Five Dead In Vegas Tourist Helicopter Crash

Five Dead In Vegas Tourist Helicopter Crash

Five people have been killed in a helicopter crash on the border of Nevada and Arizona in the US.

The aircraft came down in the River Mountains surrounding Lake Mead, according to National Park Service spokesman Andrew Munoz.

The crash site is about 30 miles from the Las Vegas Strip and is not accessible by road.

The helicopter, operated by Sundance Helicopters, was on a sightseeing tour of the Hoover Dam before heading back to Las Vegas, a company spokesman said.

He told FOX5 News there were five people on board, including the pilot.

Emergency crews rushed to the scene of the accident by a water treatment plant near Lakeshore Road, south of Lake Mead's Las Vegas Bay.

Police spokesman Bill Cassell told the Las Vegas Review-Journal the first reports of the crash came in at 4:54pm local time.

"We have reliable information that a bird is on the ground out there," Mr Cassell said, adding that the pilot had not been heard from.

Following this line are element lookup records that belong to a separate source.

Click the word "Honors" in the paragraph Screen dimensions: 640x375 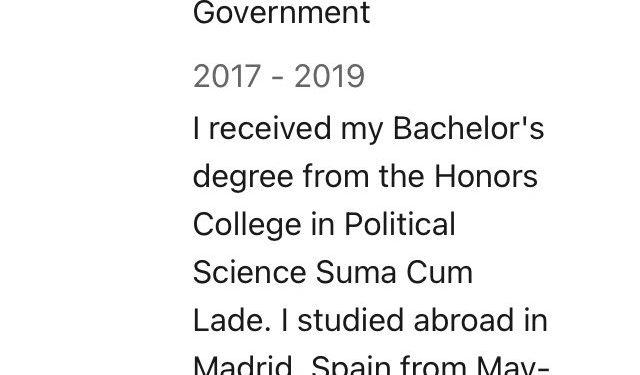pyautogui.click(x=485, y=177)

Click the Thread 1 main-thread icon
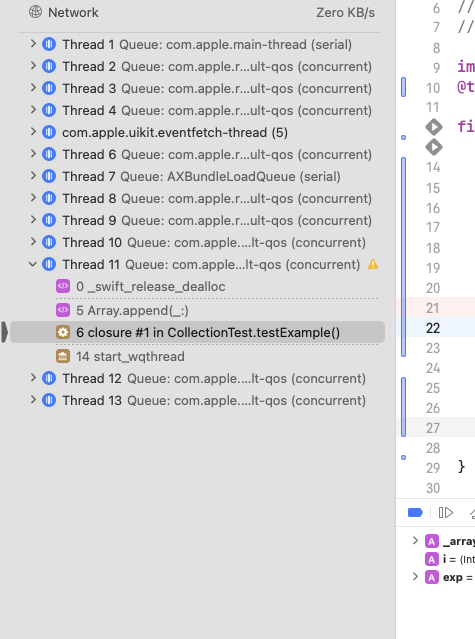tap(49, 44)
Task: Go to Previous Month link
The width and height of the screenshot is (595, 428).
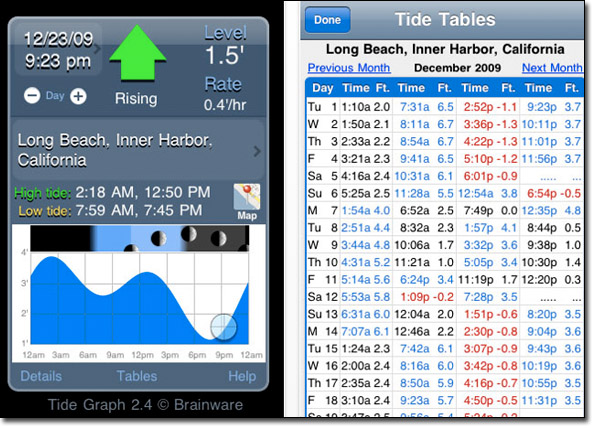Action: [349, 68]
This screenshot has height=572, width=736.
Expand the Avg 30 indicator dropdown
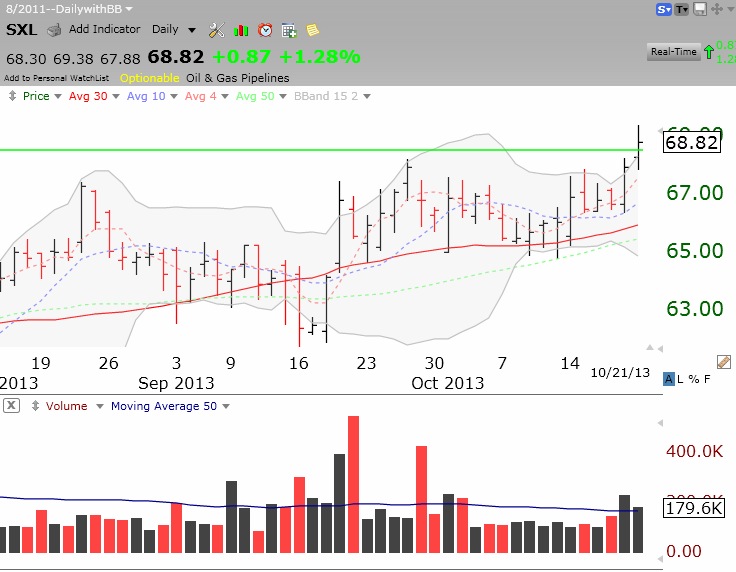92,96
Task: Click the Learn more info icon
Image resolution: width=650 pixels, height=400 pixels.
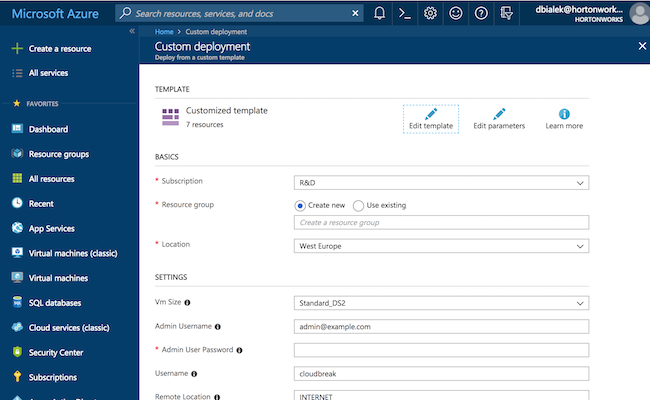Action: [x=564, y=113]
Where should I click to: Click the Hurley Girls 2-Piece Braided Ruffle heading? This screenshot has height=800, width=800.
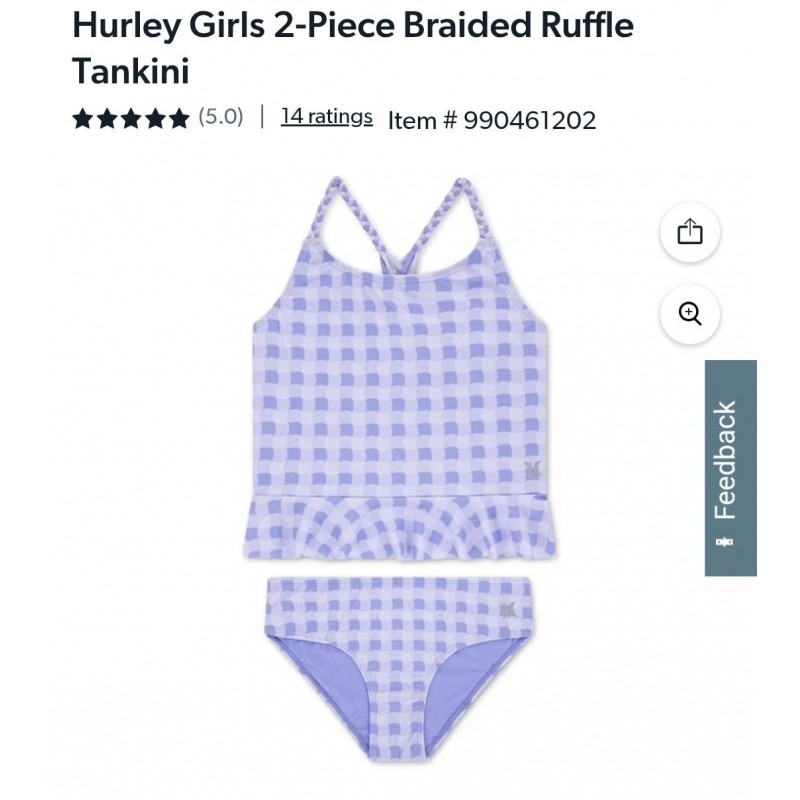(353, 24)
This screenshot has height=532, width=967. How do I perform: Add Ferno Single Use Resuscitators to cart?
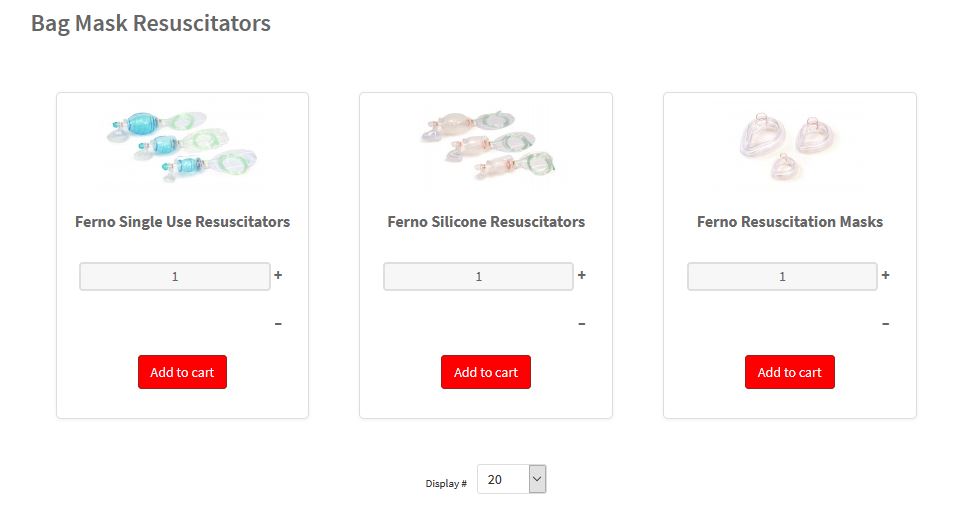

A spokesperson from the Federal Aviation Administration told FOX5 that the downed helicopter was believed to be an Aerospatiale AS350.

A September 2003 crash of a Sundance Helicopters flight killed its pilot and six passengers in Arizona.

Unsafe flying procedures and misjudgment were cited as the probable cause of that crash.

On its website, the company boasts aerial filming credits for CSI: Crime Scene Investigation and the films Oceans 11 and Oceans 13, among others.